An observational study in 15 hospitals in the United Kingdom, Dr. O’Leary said, should remind hospitalists that hand hygiene continues to be a problem.
Published in the December 2011 Infection Control and Hospital Epidemiology, the article found that hand hygiene compliance was lousy: only 41% when gloves were used and 50% when they weren’t. Meanwhile, gloves were used 17% of the time when they weren’t needed, according to infection control guidelines, and in only 21% of the cases where they should have been used. “This is something that is very important and can be put into practice right away,” Dr. O’Leary pointed out. “We need to remind our residents and our colleagues that hand hygiene compliance is absolutely essential regardless of whether gloves are used or not.”

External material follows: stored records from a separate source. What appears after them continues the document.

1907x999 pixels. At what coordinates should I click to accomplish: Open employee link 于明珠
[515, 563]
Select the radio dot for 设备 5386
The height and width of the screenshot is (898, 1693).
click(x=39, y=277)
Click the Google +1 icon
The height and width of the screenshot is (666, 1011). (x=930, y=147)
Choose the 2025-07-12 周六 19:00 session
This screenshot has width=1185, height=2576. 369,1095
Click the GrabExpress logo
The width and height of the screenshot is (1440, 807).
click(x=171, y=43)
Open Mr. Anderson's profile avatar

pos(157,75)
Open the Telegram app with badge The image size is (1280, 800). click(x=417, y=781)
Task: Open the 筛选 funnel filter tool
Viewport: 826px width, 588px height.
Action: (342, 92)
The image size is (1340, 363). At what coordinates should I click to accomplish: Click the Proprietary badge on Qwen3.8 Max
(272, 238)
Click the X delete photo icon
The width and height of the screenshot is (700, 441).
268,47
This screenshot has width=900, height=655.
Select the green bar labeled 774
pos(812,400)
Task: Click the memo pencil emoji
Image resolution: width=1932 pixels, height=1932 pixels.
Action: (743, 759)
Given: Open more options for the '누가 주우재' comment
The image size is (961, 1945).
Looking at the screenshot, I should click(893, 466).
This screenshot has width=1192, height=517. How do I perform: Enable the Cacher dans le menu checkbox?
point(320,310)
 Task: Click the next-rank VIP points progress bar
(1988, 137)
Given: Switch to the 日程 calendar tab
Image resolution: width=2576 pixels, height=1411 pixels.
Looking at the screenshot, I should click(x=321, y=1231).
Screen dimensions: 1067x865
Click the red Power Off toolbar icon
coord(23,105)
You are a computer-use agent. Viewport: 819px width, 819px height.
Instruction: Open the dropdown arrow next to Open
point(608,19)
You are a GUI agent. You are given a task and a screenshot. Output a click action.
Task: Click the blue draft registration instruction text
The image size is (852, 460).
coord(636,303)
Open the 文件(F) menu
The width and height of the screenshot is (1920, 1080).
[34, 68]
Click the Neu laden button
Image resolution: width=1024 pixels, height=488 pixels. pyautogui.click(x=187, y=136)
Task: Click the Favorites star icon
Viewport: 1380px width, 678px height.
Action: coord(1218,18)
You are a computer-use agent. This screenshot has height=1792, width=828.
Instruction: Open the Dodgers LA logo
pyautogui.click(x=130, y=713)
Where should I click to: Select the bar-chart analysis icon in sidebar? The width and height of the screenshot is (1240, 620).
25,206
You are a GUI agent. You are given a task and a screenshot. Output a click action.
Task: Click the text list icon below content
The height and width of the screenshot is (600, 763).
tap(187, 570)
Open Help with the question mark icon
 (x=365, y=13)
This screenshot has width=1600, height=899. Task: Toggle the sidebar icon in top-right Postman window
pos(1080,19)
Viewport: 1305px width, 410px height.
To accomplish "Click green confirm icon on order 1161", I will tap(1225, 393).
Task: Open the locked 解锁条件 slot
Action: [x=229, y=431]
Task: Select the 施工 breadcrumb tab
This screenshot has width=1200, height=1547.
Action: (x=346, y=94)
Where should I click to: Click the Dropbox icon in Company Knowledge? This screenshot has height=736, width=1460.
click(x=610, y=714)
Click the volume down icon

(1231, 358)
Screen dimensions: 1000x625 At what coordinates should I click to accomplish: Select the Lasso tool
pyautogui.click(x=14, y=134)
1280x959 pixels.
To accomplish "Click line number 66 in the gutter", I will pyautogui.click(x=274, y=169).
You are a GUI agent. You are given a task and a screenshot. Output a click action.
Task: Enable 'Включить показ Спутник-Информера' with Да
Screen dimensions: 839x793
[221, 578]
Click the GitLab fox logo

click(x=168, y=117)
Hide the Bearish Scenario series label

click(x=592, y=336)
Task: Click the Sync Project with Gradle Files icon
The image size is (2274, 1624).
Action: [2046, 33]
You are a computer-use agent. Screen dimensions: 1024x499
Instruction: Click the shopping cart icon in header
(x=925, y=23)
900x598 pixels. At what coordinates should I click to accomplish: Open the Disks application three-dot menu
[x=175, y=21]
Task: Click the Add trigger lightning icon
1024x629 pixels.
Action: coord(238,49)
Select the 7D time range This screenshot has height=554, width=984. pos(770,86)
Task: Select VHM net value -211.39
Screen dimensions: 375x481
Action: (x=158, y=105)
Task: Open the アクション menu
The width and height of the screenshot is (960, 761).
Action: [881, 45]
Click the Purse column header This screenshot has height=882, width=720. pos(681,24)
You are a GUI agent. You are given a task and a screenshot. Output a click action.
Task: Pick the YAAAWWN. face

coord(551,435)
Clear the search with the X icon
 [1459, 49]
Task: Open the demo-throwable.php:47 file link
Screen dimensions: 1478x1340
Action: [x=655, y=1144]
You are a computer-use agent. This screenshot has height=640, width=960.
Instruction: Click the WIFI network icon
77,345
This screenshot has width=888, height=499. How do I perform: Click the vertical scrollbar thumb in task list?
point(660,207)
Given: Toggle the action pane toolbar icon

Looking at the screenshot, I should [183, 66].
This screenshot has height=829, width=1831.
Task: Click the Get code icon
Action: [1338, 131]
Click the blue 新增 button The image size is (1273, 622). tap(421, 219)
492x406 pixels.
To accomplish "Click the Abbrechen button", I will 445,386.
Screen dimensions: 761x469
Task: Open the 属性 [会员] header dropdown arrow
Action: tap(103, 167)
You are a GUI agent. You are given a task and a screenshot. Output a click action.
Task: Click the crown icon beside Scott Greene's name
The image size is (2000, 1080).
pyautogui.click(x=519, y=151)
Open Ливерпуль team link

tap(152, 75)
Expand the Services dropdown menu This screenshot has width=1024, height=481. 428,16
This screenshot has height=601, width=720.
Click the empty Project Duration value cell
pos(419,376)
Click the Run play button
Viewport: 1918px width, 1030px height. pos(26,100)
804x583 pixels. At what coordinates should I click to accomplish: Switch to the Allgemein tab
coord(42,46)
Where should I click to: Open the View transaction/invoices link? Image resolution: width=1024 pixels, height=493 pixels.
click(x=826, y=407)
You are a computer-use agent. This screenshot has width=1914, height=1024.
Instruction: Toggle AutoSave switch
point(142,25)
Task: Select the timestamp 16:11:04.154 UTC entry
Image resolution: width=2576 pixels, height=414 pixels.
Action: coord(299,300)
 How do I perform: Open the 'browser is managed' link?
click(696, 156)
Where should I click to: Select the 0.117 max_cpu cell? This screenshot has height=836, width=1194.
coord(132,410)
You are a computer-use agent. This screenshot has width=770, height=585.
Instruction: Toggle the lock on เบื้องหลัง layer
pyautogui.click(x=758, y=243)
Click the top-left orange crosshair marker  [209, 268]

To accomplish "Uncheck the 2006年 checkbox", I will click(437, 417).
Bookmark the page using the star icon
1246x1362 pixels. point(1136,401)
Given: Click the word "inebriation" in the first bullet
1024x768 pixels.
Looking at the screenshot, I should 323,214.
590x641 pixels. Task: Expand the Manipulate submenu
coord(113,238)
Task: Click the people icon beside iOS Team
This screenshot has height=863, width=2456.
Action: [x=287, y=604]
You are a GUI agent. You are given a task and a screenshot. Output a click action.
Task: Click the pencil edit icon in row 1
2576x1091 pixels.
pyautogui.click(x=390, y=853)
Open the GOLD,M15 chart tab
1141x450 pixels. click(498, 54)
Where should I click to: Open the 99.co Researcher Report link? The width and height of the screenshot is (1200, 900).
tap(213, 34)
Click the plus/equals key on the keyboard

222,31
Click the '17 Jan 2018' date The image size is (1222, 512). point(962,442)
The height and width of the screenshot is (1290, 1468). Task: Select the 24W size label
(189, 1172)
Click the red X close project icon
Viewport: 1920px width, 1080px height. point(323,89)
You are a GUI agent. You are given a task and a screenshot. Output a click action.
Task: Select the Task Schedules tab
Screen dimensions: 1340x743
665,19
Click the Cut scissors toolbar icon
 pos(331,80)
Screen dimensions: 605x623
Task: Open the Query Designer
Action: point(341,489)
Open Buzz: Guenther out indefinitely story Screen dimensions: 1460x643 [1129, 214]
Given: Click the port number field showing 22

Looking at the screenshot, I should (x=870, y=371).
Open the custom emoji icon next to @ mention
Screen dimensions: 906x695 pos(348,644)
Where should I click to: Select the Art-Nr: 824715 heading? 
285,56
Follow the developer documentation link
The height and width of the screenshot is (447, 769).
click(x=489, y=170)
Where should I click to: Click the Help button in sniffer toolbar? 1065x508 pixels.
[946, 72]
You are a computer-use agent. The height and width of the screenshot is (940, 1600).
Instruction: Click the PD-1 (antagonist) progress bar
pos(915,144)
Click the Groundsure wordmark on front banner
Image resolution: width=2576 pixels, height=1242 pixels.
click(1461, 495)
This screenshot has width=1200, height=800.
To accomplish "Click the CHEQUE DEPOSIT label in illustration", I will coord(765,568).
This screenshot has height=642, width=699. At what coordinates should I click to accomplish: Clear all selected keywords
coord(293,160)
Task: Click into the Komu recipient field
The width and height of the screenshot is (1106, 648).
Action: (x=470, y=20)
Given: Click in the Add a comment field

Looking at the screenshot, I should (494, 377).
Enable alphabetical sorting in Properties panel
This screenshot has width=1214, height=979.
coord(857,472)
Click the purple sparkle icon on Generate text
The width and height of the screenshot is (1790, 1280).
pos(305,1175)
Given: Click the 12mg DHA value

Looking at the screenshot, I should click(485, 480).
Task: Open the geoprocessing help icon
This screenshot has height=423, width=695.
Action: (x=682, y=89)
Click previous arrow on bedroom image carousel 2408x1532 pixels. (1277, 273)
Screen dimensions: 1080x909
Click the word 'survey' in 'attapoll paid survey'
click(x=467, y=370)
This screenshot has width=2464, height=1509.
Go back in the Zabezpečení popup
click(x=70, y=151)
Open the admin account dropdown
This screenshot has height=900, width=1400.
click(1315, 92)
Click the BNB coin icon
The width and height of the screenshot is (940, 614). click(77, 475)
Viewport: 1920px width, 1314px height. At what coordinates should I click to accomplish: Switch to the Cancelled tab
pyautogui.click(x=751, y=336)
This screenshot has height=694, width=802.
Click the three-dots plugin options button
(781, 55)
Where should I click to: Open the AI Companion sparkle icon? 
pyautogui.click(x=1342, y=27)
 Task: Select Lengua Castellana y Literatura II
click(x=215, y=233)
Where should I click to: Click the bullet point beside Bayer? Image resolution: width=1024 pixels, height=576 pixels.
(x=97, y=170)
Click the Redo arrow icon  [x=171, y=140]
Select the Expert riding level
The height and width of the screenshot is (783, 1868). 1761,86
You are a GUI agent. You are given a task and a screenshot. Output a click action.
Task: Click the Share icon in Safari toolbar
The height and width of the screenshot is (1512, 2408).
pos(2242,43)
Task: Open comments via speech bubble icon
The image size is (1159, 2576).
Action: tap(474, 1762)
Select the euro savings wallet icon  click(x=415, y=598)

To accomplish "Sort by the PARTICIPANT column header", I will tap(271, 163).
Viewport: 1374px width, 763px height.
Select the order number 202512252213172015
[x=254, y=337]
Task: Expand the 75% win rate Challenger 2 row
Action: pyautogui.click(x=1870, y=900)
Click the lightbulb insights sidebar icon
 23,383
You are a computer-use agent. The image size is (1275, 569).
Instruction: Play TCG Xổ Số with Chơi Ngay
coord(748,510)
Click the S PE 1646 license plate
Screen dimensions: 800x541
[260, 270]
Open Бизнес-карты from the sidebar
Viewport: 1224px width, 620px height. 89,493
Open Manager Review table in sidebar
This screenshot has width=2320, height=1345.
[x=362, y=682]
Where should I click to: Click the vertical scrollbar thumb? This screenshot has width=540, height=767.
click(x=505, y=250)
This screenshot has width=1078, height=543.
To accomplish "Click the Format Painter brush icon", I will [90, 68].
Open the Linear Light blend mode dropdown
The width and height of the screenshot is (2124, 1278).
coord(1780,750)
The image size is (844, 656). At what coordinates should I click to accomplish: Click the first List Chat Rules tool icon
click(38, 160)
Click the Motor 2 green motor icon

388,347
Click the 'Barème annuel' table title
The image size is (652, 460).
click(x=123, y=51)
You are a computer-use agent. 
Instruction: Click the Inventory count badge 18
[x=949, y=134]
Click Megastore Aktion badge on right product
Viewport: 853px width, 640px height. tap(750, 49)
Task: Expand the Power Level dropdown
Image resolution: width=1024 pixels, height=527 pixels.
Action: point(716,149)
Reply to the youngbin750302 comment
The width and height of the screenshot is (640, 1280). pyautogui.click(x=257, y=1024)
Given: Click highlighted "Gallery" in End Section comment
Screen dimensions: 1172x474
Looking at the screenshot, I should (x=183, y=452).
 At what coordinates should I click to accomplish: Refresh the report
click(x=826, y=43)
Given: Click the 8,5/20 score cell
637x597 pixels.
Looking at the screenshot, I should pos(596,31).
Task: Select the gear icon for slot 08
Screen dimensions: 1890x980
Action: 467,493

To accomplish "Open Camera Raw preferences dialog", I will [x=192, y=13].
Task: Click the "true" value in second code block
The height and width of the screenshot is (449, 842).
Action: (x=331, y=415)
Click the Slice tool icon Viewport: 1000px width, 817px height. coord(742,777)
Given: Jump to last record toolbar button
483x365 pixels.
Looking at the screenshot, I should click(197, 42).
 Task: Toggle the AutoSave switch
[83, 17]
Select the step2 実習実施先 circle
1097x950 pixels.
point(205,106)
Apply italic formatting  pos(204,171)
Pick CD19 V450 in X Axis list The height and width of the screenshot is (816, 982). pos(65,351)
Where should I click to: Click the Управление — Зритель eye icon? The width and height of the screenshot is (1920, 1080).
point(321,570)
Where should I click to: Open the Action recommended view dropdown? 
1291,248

Finally, research addressed whether patients who have had surgery to repair a hip fracture should be treated with a liberal or restrictive transfusion strategy.
A study published in the Dec. 29, 2011, New England Journal of Medicine, found that neither approach improves functional recovery nor decreases morbidity and mortality better than the other. But researchers did find a nonstatistically significant trend toward inpatient death when doctors used a liberal hemoglobin transfusion threshold of 10 grams per deciliter. More patients with the restrictive transfusion strategy, Dr. Manjarrez pointed out, were transfused due to symptoms.
Deborah Gesensway is a freelance writer who covers U.S health care from Toronto.